# CHAPTER 20

*GL*(*n*) × *GL*(*n*) × … × *GL*(*n*) **Examples**

In this chapter, we investigate the following question. Suppose we have a geometrically irreducible middle extension sheaf *G* on G_{m}/k which is pure of weight zero, such that the object *N* := *G*(1/2)[1] *∈ P*_{arith} has “dimension” *n* and has *G*_{geom,N} = *G*_{arith,N} = *GL*(*n*). Suppose in addition we are given *s* ≥ 2 distinct characters χ_{i} of *k*^{×}. We want criteria which insure that for the objects

*N*_{i} := *N* ⊗ *L*_{χi},

the direct sum ⊕_{i}N_{i} has *G*_{geom,⊕iNi} = *G*_{arith,⊕iNi} = ∏_{i} GL(*n*).
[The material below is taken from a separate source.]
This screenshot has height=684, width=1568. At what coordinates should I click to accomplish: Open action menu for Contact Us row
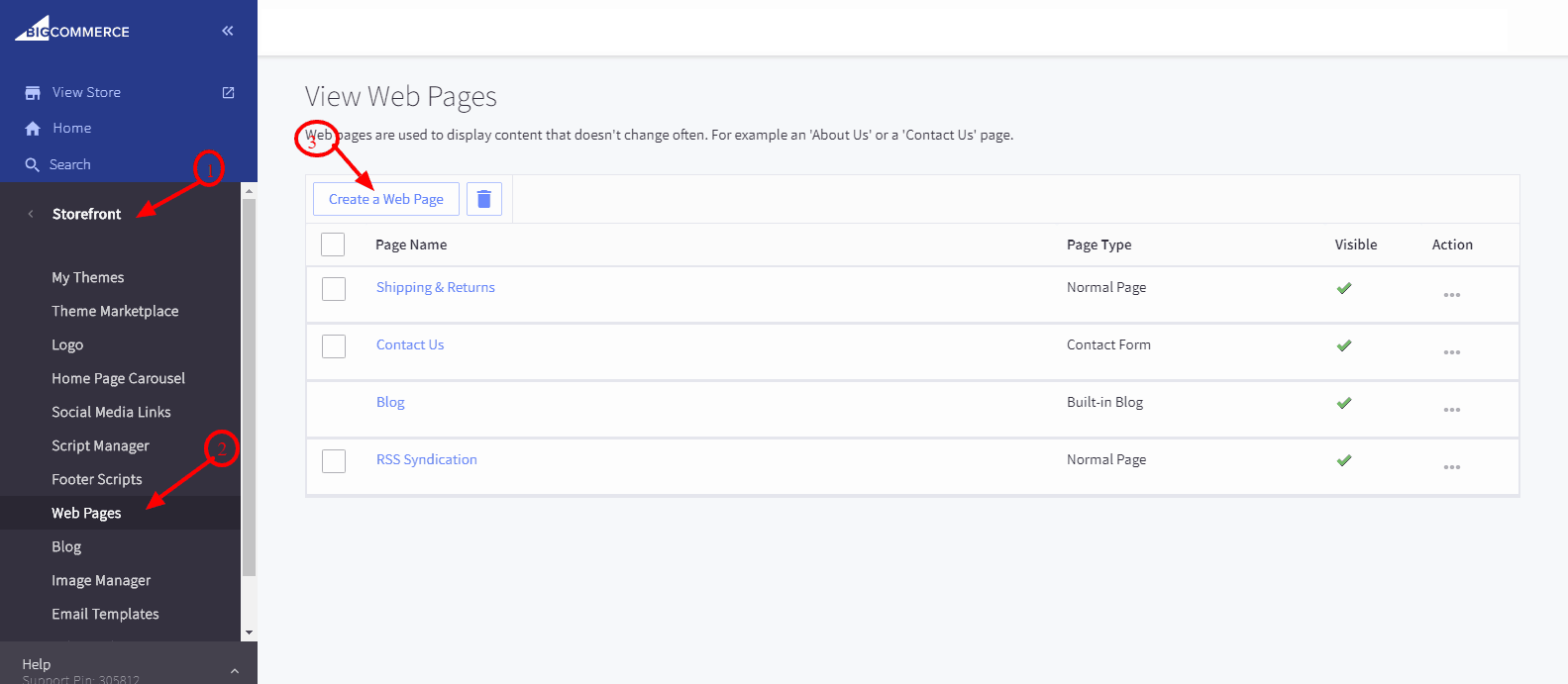pyautogui.click(x=1451, y=352)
Because we have a priori inclusions *G*_{geom,⊕iNi} ⊂ *G*_{arith,⊕iNi} ⊂ ∏_{i} GL(*n*), it suffices to prove that *G*_{geom,⊕iNi} = ∏_{i} GL(*n*). To show this, it suffices to show both of the following two statements.

(1) The determinants in the Tannakian sense “det”(